Should I sign my house over to my children while I am still alive? (No.) This type of a legal move has negative tax implications. Consult with your attorney and ask us for the tax angle to this before making a final decision. My general (not legal) advice is to retain ownership of your home.
What are the the tax consequences of selling my home? IRC Sec 121 provides for an exclusion from income of the capital gain on the sale of a principal residence when occupied for 2 out of the past 5 years. If you have any unusual circumstance, please be sure to contact me for further information. A single taxpayer may exclude up to $250,000 in gain from income. The exclusion is $500,000 for a married couple.

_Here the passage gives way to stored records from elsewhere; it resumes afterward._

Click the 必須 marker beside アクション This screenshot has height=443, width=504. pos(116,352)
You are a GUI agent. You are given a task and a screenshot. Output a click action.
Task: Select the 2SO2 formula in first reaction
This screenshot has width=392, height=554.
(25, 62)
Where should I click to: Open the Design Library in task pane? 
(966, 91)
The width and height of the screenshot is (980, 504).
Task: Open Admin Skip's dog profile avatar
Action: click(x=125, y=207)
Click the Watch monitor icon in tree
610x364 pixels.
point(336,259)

I'm thinking about creating a trust because I'm concerned about probate. For most seniors, a trust does not offer tax advantages. Probate is the orderly distribution of your estate after you are gone. Get the answers you need from your attorney. Stay away from the showman who pass through town and quickly disappear after the check clears. If you think probate is complicated, wait until you learn about trusts! Most folks should not have a trust in my opinion. And most folks can now avoid probate entirely but setting up a simple estate plan with their attorney.
I lost my spouse during the year. How will this affect my taxes? A final joint return is filed indicating the date of death. The surviving spouse should get advice regarding what can be significant tax changes as a single filer in subsequent years.
How much of my retirement money should I have in the stock market? This of course is the "perennial $64,000 question", one we cannot give you the answer to. We don't know how stocks (and other "risk" assets) will perform relative to safe accounts in the bank. Here is a rule of thumb you can use to assess your risk level - take 90 and subtract your age. We recommend that you not have more than this percentage of your assets in equities and corporate bonds. The remaining percentage should be in Certificates of Deposit, insured bank accounts, U.S. Government Securities, and fixed annuities (not variable) with A+ rated insurers.
For example, if you are 62, this rule of thumb would suggest that you not have more than 28% of your financial assets in stocks and corporate bonds. Do not include real estate in the calculation.
Rules of Thumb like this one do not work for everyone, nor do they guarantee optimal results. In this case, it can be used to assess your financial position which you may wish to tweak based upon personal risk tolerance and financial situation.